WORK INSTRUCTIONS: Reproduce word for word the stretch of the entries below from the line containing "Viewport: 672px width, 447px" through the line containing "Looking at the", leaving out the pictures.
◇ ◇ ◇ ◇ ◇ ◇ ◇
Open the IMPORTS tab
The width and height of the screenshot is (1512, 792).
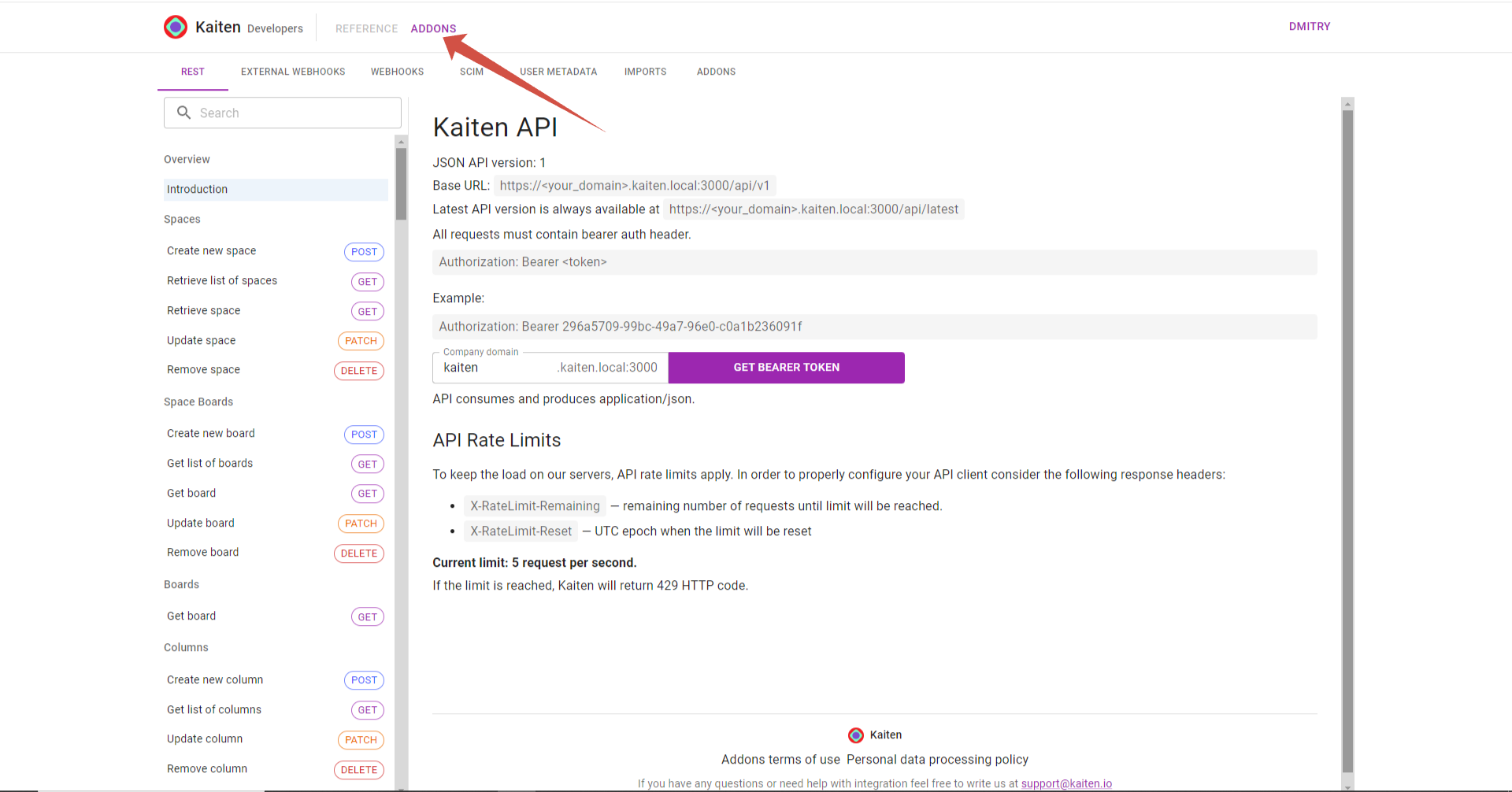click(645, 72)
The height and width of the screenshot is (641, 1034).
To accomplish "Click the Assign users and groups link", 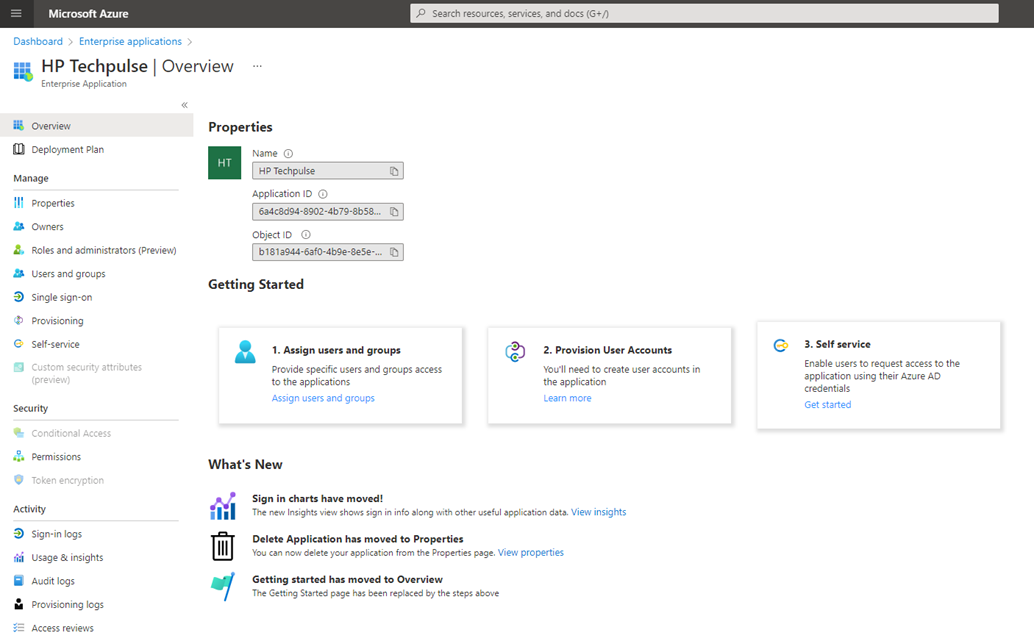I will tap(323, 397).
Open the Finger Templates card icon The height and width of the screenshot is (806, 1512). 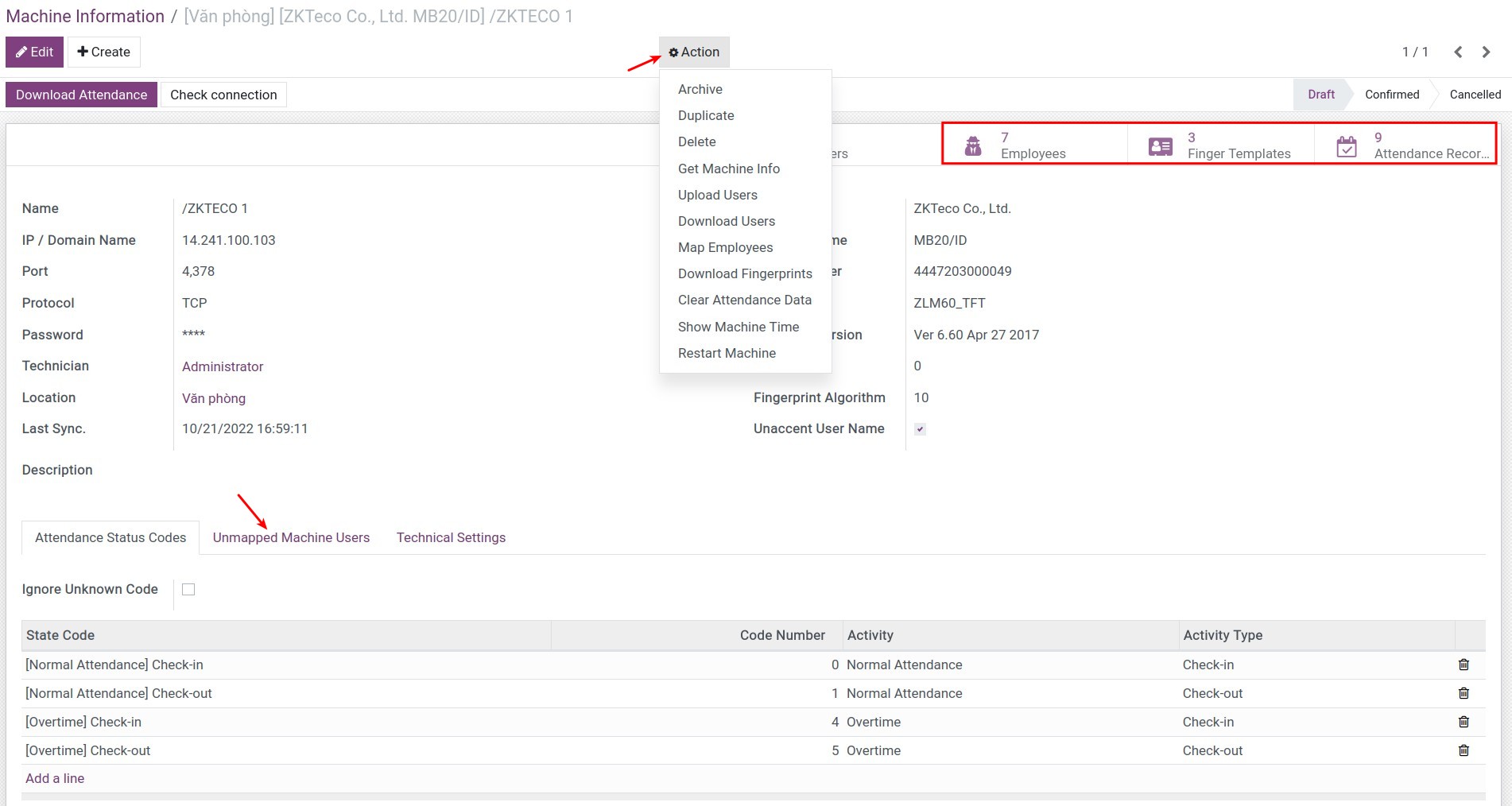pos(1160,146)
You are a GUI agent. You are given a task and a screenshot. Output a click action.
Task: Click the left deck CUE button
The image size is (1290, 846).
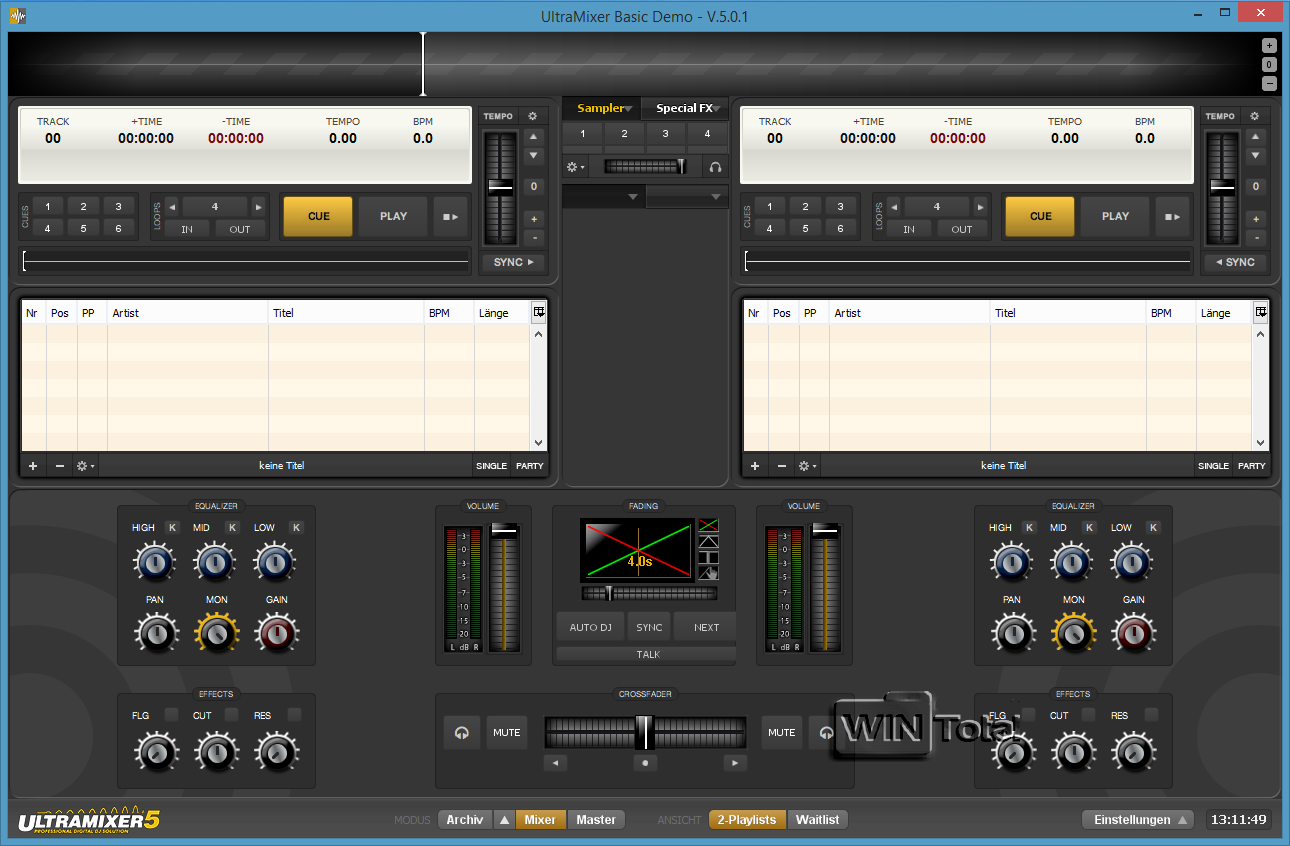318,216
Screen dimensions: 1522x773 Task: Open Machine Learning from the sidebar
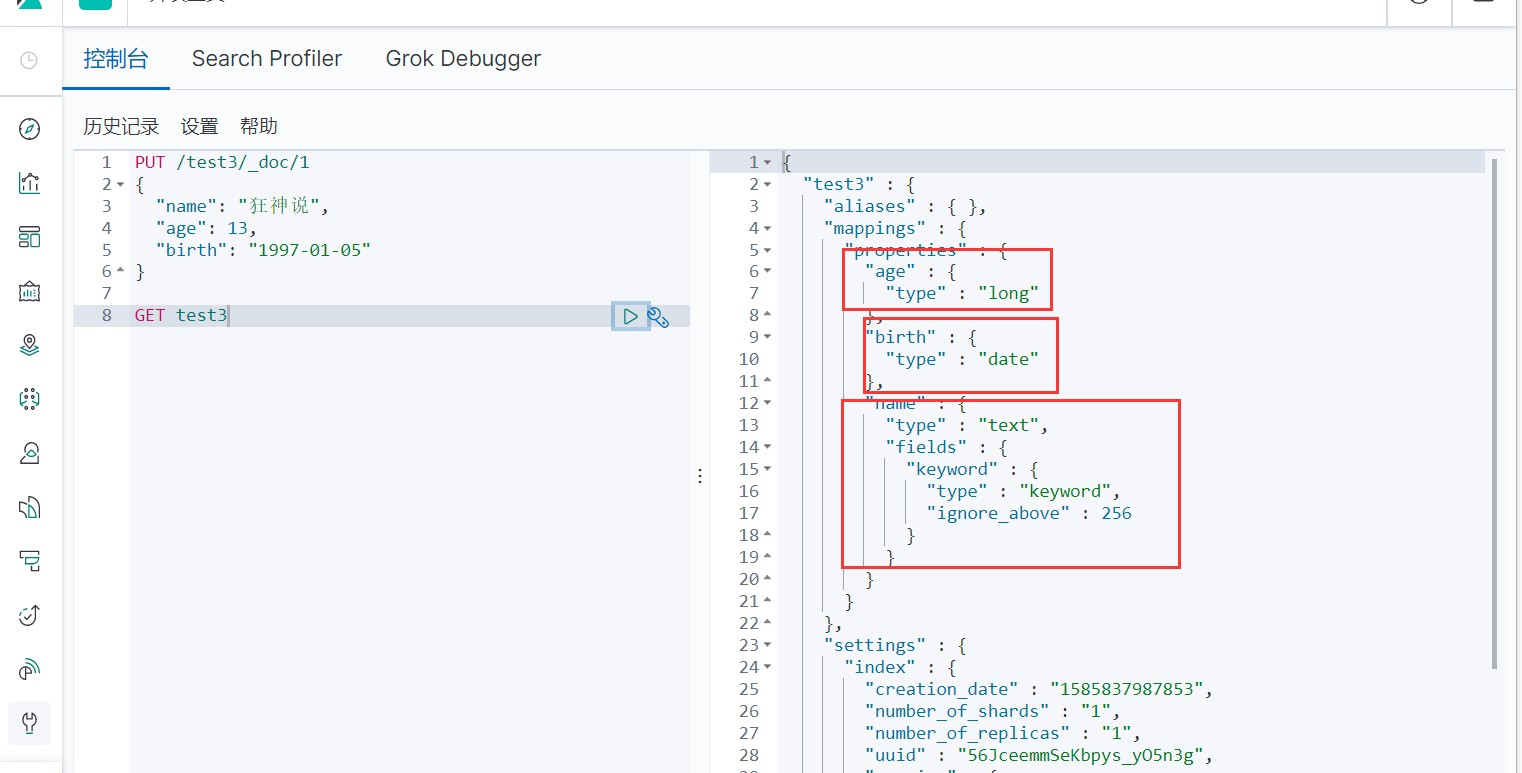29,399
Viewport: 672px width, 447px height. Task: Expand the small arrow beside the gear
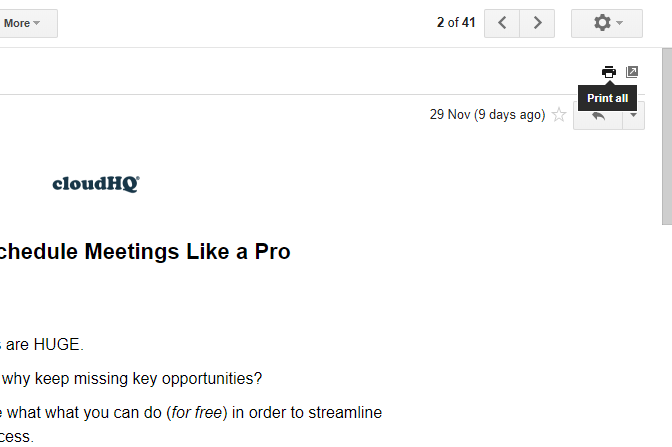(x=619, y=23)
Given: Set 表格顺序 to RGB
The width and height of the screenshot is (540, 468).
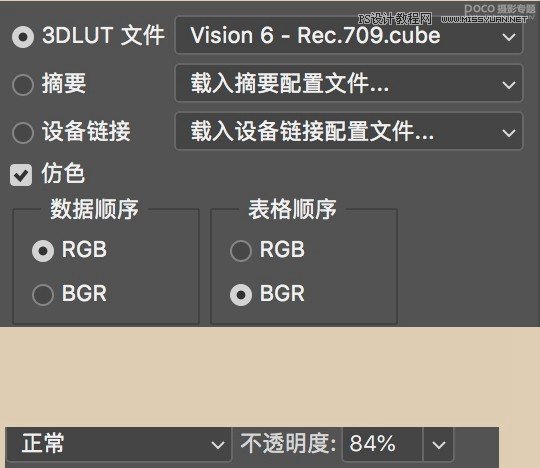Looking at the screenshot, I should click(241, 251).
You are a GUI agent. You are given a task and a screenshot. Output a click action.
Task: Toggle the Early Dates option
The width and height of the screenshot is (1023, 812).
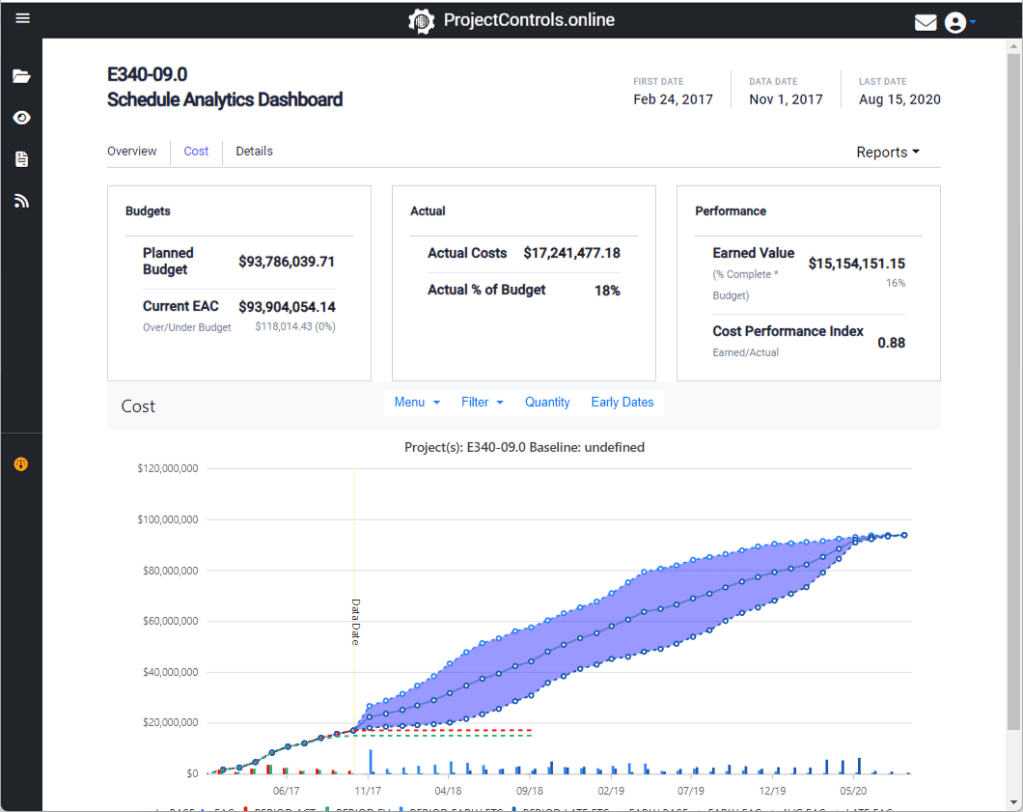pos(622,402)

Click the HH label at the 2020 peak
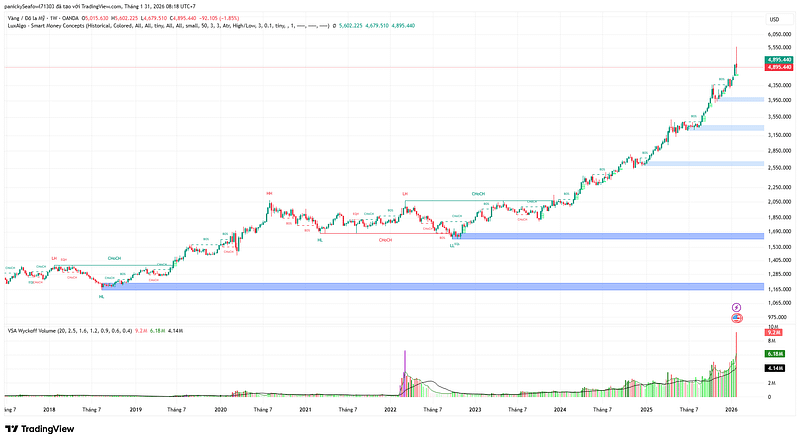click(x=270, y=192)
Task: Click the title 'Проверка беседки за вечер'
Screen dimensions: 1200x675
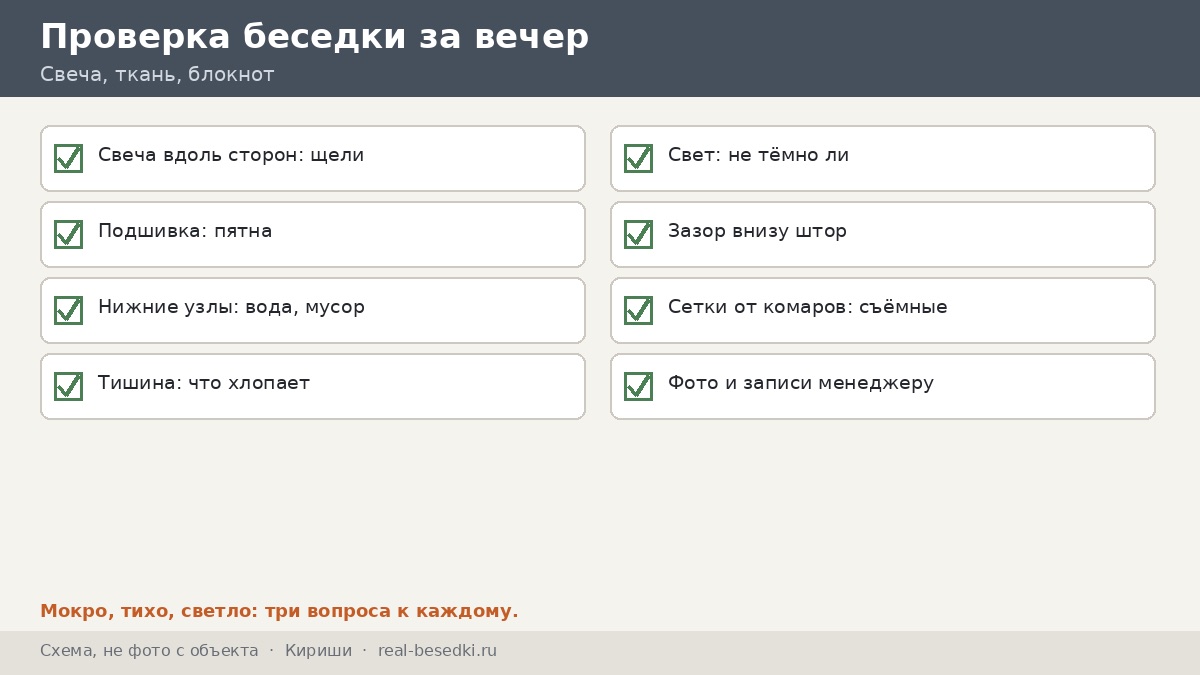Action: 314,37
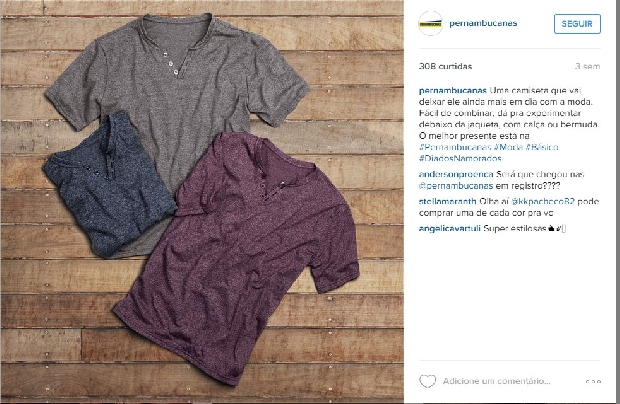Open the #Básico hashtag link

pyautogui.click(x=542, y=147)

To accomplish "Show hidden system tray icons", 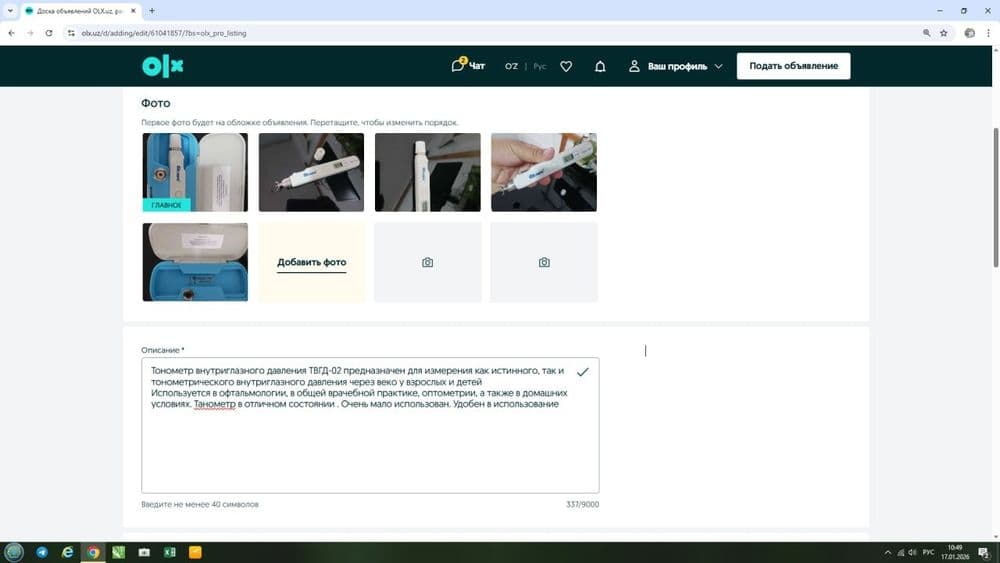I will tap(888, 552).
◇ ◇ ◇ ◇ ◇ ◇ ◇
EXERCISE RESULT:
Viewport: 672px width, 447px height. Task: Expand the small arrow beside the gear
(x=619, y=23)
Given: Set 表格顺序 to RGB
The width and height of the screenshot is (540, 468).
Looking at the screenshot, I should click(241, 251).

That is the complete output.